I seasoned it with black pepper but didn’t add any salt, the ham and cheese are salty enough, and baked it in a Gas Mark 6 oven until the top was golden and bubbling away nicely.

The dish is so simple that it really doesn’t need any detailed explanation, but it is delicious comfort food.

You can leave out the ham, you can add sautéed leeks, I think they work better than onions, and you can have a breadcrumb topping, but really it is best left nice and simple.

Too much elaboration spoils it.

Jerk chicken salad

This was because I wanted something that was light but also spicy.

The salad was made from two ripe avocados, some halved cherry tomatoes, shredded Romaine lettuce, a few chopped spring onions, two chopped green chillies, a handful of chopped green coriander and a dressing of olive oil and lemon juice.

The chicken was a couple of breasts, with skin, that had been marinated in jerk seasoning and olive oil and them griddled and finished off in the oven.

These were then thinly sliced and served on top of the salad.

Some grated cheese and a drizzle of bottled chipotle sauce finished it off.

Cheese-topped pork loin steak

This is something I hadn’t cooked in ages but is really nice, if somewhat rich and filling.

You need;

Boneless and trimmed pork loin steaks
Grated cheese (Cheddar is good)
White wine – about two tablespoonfuls
Diced smoked ham (I used Black Forest this time)
Mustard (I used Dijon with tarragon but any mustard works)
Breadcrumbs
Lea and Perrin’s sauce

Pre-heat the grill.

You mix all the topping ingredients together and set aside while you sauté the pork steaks in a cast iron pan.

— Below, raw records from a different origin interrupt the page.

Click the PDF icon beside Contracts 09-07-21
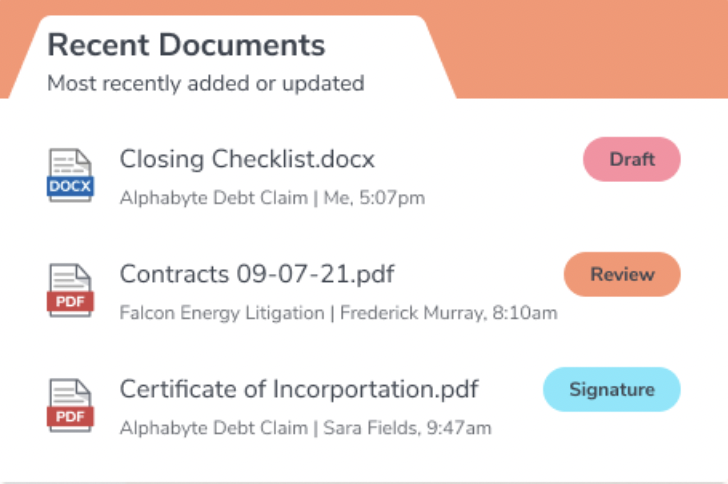(70, 290)
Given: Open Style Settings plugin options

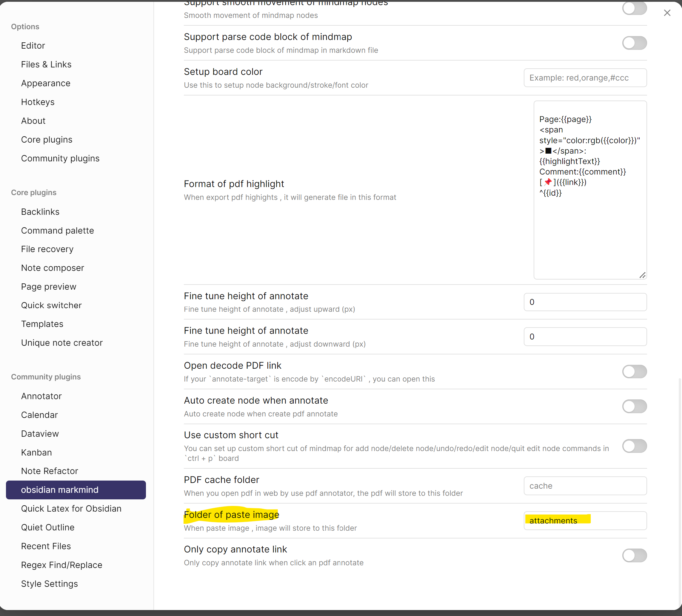Looking at the screenshot, I should (49, 584).
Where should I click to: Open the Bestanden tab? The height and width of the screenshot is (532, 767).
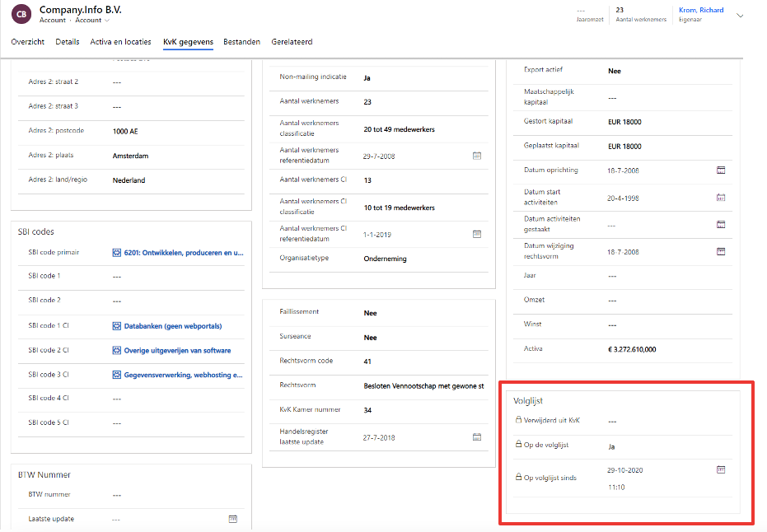click(x=241, y=42)
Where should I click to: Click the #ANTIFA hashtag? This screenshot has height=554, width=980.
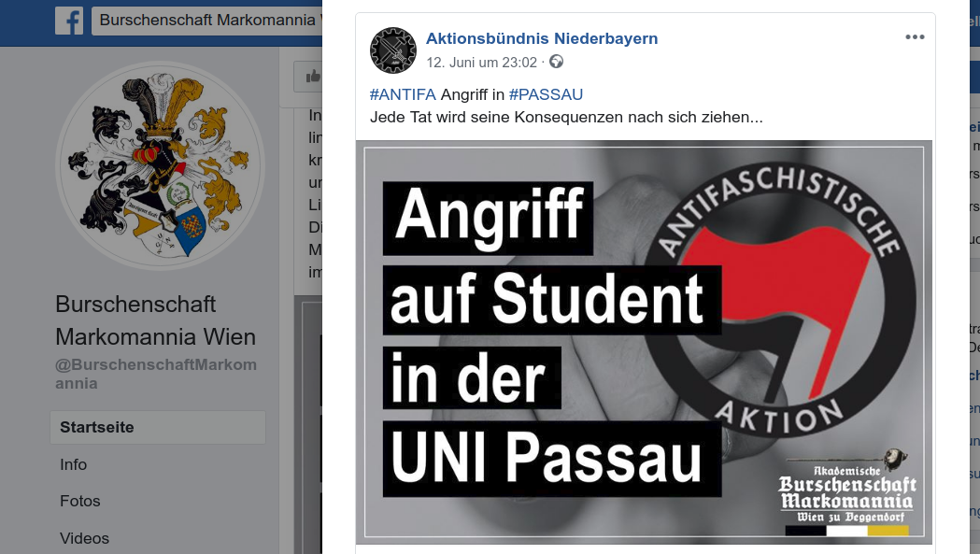pyautogui.click(x=403, y=94)
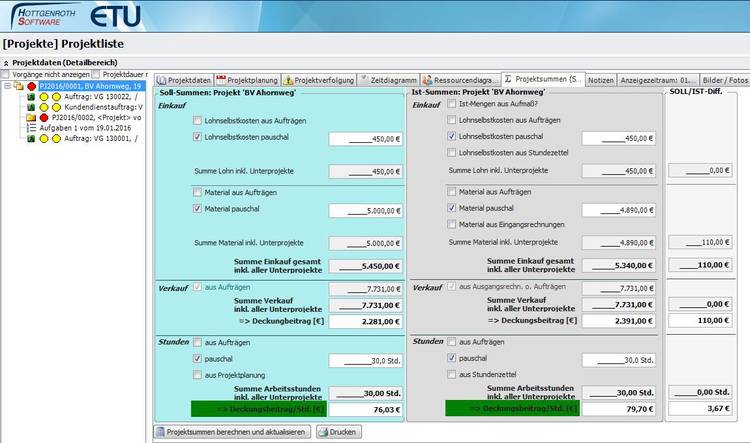Enable Vorgänge nicht anzeigen checkbox
The height and width of the screenshot is (443, 750).
click(5, 74)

When they are still very slightly under-done, top them with the cheese and ham mix and finish them off under the grill.

I did them with mash and sautéed courgettes last night but you can serve them with a green salad, maybe some buttered egg pasta or sautéed potato cubes and some petit pois too.

The one thing they really don’t need is any sauce because they are very rich tasting.

We drank a 2008 Chinon rouge with them, Couly-Dutheil Les Gravières.